— Begin MATERIAL SHOWN —

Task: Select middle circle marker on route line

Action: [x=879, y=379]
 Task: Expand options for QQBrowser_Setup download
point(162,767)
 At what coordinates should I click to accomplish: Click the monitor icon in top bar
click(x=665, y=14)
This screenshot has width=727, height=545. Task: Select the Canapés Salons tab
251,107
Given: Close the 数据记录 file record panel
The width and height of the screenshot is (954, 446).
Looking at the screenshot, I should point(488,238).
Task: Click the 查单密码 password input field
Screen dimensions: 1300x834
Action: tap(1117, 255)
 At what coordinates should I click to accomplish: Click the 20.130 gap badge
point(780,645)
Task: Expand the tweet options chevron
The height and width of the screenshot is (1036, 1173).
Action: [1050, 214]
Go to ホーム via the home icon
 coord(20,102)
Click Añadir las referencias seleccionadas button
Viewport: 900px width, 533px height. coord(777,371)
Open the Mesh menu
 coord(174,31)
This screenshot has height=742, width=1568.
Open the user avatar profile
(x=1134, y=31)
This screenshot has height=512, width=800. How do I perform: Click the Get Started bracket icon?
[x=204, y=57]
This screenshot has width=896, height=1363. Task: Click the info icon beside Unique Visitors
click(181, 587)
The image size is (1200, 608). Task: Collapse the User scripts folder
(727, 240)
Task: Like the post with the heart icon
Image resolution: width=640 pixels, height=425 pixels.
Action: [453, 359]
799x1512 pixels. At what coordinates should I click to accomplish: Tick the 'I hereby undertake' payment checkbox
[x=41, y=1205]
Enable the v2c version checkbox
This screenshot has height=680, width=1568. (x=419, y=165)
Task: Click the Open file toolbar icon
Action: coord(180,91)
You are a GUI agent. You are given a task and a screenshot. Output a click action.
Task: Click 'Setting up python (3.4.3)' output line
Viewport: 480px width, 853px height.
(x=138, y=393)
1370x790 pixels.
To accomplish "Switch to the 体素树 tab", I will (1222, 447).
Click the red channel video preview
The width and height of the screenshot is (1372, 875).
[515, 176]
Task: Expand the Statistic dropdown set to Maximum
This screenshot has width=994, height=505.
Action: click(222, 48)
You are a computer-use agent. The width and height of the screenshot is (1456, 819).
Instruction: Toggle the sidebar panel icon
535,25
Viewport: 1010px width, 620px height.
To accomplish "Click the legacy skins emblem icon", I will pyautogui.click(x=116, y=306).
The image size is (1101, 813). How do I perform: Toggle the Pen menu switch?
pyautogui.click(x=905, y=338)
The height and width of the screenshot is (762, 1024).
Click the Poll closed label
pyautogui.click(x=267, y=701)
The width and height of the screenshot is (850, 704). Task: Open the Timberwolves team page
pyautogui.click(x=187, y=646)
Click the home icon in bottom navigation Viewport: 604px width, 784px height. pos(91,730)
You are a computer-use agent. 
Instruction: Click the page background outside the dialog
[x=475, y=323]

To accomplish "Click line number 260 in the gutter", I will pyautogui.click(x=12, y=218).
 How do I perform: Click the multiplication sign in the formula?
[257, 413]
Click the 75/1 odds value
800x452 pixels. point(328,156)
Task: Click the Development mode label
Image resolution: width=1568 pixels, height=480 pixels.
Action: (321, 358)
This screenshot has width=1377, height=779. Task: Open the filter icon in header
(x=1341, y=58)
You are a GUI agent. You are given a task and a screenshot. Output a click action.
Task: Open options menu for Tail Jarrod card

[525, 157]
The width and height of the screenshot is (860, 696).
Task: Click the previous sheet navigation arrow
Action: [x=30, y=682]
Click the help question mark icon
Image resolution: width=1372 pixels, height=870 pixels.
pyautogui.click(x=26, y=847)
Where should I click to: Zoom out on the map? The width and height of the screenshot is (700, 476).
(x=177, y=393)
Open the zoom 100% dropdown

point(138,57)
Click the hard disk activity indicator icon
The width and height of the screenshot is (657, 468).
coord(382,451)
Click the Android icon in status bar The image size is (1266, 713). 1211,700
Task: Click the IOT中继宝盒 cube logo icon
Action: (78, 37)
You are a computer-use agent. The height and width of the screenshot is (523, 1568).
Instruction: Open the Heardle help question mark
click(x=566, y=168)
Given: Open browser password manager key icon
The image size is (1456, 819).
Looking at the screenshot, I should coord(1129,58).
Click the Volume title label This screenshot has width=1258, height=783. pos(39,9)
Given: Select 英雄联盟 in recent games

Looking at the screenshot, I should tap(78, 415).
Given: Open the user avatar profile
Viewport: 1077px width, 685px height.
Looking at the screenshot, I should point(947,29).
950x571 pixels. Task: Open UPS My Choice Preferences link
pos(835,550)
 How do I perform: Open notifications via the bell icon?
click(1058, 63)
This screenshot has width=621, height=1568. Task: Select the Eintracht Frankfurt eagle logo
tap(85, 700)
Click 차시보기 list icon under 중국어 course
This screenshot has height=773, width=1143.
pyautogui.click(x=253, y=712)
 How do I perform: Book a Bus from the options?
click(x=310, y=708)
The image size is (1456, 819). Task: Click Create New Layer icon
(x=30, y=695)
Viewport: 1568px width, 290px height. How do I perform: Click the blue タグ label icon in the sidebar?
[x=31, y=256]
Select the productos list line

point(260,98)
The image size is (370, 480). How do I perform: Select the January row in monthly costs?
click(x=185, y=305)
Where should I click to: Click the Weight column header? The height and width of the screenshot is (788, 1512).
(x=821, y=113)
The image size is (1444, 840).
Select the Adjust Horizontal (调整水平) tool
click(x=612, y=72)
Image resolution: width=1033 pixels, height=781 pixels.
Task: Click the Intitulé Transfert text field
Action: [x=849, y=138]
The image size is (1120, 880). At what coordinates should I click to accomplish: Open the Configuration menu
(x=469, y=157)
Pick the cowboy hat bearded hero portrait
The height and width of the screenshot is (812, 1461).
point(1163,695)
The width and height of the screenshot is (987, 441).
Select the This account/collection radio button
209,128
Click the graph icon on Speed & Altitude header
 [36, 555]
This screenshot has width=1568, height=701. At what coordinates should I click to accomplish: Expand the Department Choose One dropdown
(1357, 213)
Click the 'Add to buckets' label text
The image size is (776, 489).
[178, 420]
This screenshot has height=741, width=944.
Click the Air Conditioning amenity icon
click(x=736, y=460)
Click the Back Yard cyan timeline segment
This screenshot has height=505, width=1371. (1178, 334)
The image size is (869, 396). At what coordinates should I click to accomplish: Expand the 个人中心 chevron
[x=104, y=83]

— End MATERIAL SHOWN —

## INSTRUCTIONS FOR THE TASK
Present every line of the listing above as a Markdown table with the columns Row and Line, numbering the rows in order and leaving out blank lines.

## RESPONSE BELOW
| Row | Line |
|---|---|
| 1 | Task: Select middle circle marker on route line |
| 2 | Action: [x=879, y=379] |
| 3 |  Task: Expand options for QQBrowser_Setup download |
| 4 | point(162,767) |
| 5 |  At what coordinates should I click to accomplish: Click the monitor icon in top bar |
| 6 | click(x=665, y=14) |
| 7 | This screenshot has width=727, height=545. Task: Select the Canapés Salons tab |
| 8 | 251,107 |
| 9 | Given: Close the 数据记录 file record panel |
| 10 | The width and height of the screenshot is (954, 446). |
| 11 | Looking at the screenshot, I should point(488,238). |
| 12 | Task: Click the 查单密码 password input field |
| 13 | Screen dimensions: 1300x834 |
| 14 | Action: tap(1117, 255) |
| 15 |  At what coordinates should I click to accomplish: Click the 20.130 gap badge |
| 16 | point(780,645) |
| 17 | Task: Expand the tweet options chevron |
| 18 | The height and width of the screenshot is (1036, 1173). |
| 19 | Action: [1050, 214] |
| 20 | Go to ホーム via the home icon |
| 21 |  coord(20,102) |
| 22 | Click Añadir las referencias seleccionadas button |
| 23 | Viewport: 900px width, 533px height. coord(777,371) |
| 24 | Open the Mesh menu |
| 25 |  coord(174,31) |
| 26 | This screenshot has height=742, width=1568. |
| 27 | Open the user avatar profile |
| 28 | (x=1134, y=31) |
| 29 | This screenshot has height=512, width=800. How do I perform: Click the Get Started bracket icon? |
| 30 | [x=204, y=57] |
| 31 | This screenshot has width=896, height=1363. Task: Click the info icon beside Unique Visitors |
| 32 | click(181, 587) |
| 33 | The image size is (1200, 608). Task: Collapse the User scripts folder |
| 34 | (727, 240) |
| 35 | Task: Like the post with the heart icon |
| 36 | Image resolution: width=640 pixels, height=425 pixels. |
| 37 | Action: [453, 359] |
| 38 | 799x1512 pixels. At what coordinates should I click to accomplish: Tick the 'I hereby undertake' payment checkbox |
| 39 | [x=41, y=1205] |
| 40 | Enable the v2c version checkbox |
| 41 | This screenshot has height=680, width=1568. (x=419, y=165) |
| 42 | Task: Click the Open file toolbar icon |
| 43 | Action: coord(180,91) |
| 44 | You are a GUI agent. You are given a task and a screenshot. Output a click action. |
| 45 | Task: Click 'Setting up python (3.4.3)' output line |
| 46 | Viewport: 480px width, 853px height. |
| 47 | (x=138, y=393) |
| 48 | 1370x790 pixels. |
| 49 | To accomplish "Switch to the 体素树 tab", I will (1222, 447). |
| 50 | Click the red channel video preview |
| 51 | The width and height of the screenshot is (1372, 875). |
| 52 | [515, 176] |
| 53 | Task: Expand the Statistic dropdown set to Maximum |
| 54 | This screenshot has width=994, height=505. |
| 55 | Action: click(222, 48) |
| 56 | You are a computer-use agent. The width and height of the screenshot is (1456, 819). |
| 57 | Instruction: Toggle the sidebar panel icon |
| 58 | 535,25 |
| 59 | Viewport: 1010px width, 620px height. |
| 60 | To accomplish "Click the legacy skins emblem icon", I will pyautogui.click(x=116, y=306). |
| 61 | The image size is (1101, 813). How do I perform: Toggle the Pen menu switch? |
| 62 | pyautogui.click(x=905, y=338) |
| 63 | The height and width of the screenshot is (762, 1024). |
| 64 | Click the Poll closed label |
| 65 | pyautogui.click(x=267, y=701) |
| 66 | The width and height of the screenshot is (850, 704). Task: Open the Timberwolves team page |
| 67 | pyautogui.click(x=187, y=646) |
| 68 | Click the home icon in bottom navigation Viewport: 604px width, 784px height. pos(91,730) |
| 69 | You are a computer-use agent.  |
| 70 | Instruction: Click the page background outside the dialog |
| 71 | [x=475, y=323] |
| 72 | To accomplish "Click line number 260 in the gutter", I will pyautogui.click(x=12, y=218). |
| 73 |  How do I perform: Click the multiplication sign in the formula? |
| 74 | [257, 413] |
| 75 | Click the 75/1 odds value |
| 76 | 800x452 pixels. point(328,156) |
| 77 | Task: Click the Development mode label |
| 78 | Image resolution: width=1568 pixels, height=480 pixels. |
| 79 | Action: (321, 358) |
| 80 | This screenshot has width=1377, height=779. Task: Open the filter icon in header |
| 81 | (x=1341, y=58) |
| 82 | You are a GUI agent. You are given a task and a screenshot. Output a click action. |
| 83 | Task: Open options menu for Tail Jarrod card |
| 84 | [525, 157] |
| 85 | The width and height of the screenshot is (860, 696). |
| 86 | Task: Click the previous sheet navigation arrow |
| 87 | Action: [x=30, y=682] |
| 88 | Click the help question mark icon |
| 89 | Image resolution: width=1372 pixels, height=870 pixels. |
| 90 | pyautogui.click(x=26, y=847) |
| 91 | Where should I click to: Zoom out on the map? The width and height of the screenshot is (700, 476). |
| 92 | (x=177, y=393) |
| 93 | Open the zoom 100% dropdown |
| 94 | point(138,57) |
| 95 | Click the hard disk activity indicator icon |
| 96 | The width and height of the screenshot is (657, 468). |
| 97 | coord(382,451) |
| 98 | Click the Android icon in status bar The image size is (1266, 713). 1211,700 |
| 99 | Task: Click the IOT中继宝盒 cube logo icon |
| 100 | Action: (78, 37) |
| 101 | You are a computer-use agent. The height and width of the screenshot is (523, 1568). |
| 102 | Instruction: Open the Heardle help question mark |
| 103 | click(x=566, y=168) |
| 104 | Given: Open browser password manager key icon |
| 105 | The image size is (1456, 819). |
| 106 | Looking at the screenshot, I should coord(1129,58). |
| 107 | Click the Volume title label This screenshot has width=1258, height=783. pos(39,9) |
| 108 | Given: Select 英雄联盟 in recent games |
| 109 | Looking at the screenshot, I should tap(78, 415). |
| 110 | Given: Open the user avatar profile |
| 111 | Viewport: 1077px width, 685px height. |
| 112 | Looking at the screenshot, I should point(947,29). |
| 113 | 950x571 pixels. Task: Open UPS My Choice Preferences link |
| 114 | pos(835,550) |
| 115 |  How do I perform: Open notifications via the bell icon? |
| 116 | click(1058, 63) |
| 117 | This screenshot has width=621, height=1568. Task: Select the Eintracht Frankfurt eagle logo |
| 118 | tap(85, 700) |
| 119 | Click 차시보기 list icon under 중국어 course |
| 120 | This screenshot has height=773, width=1143. |
| 121 | pyautogui.click(x=253, y=712) |
| 122 |  How do I perform: Book a Bus from the options? |
| 123 | click(x=310, y=708) |
| 124 | The image size is (1456, 819). Task: Click Create New Layer icon |
| 125 | (x=30, y=695) |
| 126 | Viewport: 1568px width, 290px height. How do I perform: Click the blue タグ label icon in the sidebar? |
| 127 | [x=31, y=256] |
| 128 | Select the productos list line |
| 129 | point(260,98) |
| 130 | The image size is (370, 480). How do I perform: Select the January row in monthly costs? |
| 131 | click(x=185, y=305) |
| 132 | Where should I click to: Click the Weight column header? The height and width of the screenshot is (788, 1512). |
| 133 | (x=821, y=113) |
| 134 | The image size is (1444, 840). |
| 135 | Select the Adjust Horizontal (调整水平) tool |
| 136 | click(x=612, y=72) |
| 137 | Image resolution: width=1033 pixels, height=781 pixels. |
| 138 | Task: Click the Intitulé Transfert text field |
| 139 | Action: [x=849, y=138] |
| 140 | The image size is (1120, 880). At what coordinates should I click to accomplish: Open the Configuration menu |
| 141 | (x=469, y=157) |
| 142 | Pick the cowboy hat bearded hero portrait |
| 143 | The height and width of the screenshot is (812, 1461). |
| 144 | point(1163,695) |
| 145 | The width and height of the screenshot is (987, 441). |
| 146 | Select the This account/collection radio button |
| 147 | 209,128 |
| 148 | Click the graph icon on Speed & Altitude header |
| 149 |  [36, 555] |
| 150 | This screenshot has width=1568, height=701. At what coordinates should I click to accomplish: Expand the Department Choose One dropdown |
| 151 | (1357, 213) |
| 152 | Click the 'Add to buckets' label text |
| 153 | The image size is (776, 489). |
| 154 | [178, 420] |
| 155 | This screenshot has height=741, width=944. |
| 156 | Click the Air Conditioning amenity icon |
| 157 | click(x=736, y=460) |
| 158 | Click the Back Yard cyan timeline segment |
| 159 | This screenshot has height=505, width=1371. (1178, 334) |
| 160 | The image size is (869, 396). At what coordinates should I click to accomplish: Expand the 个人中心 chevron |
| 161 | [x=104, y=83] |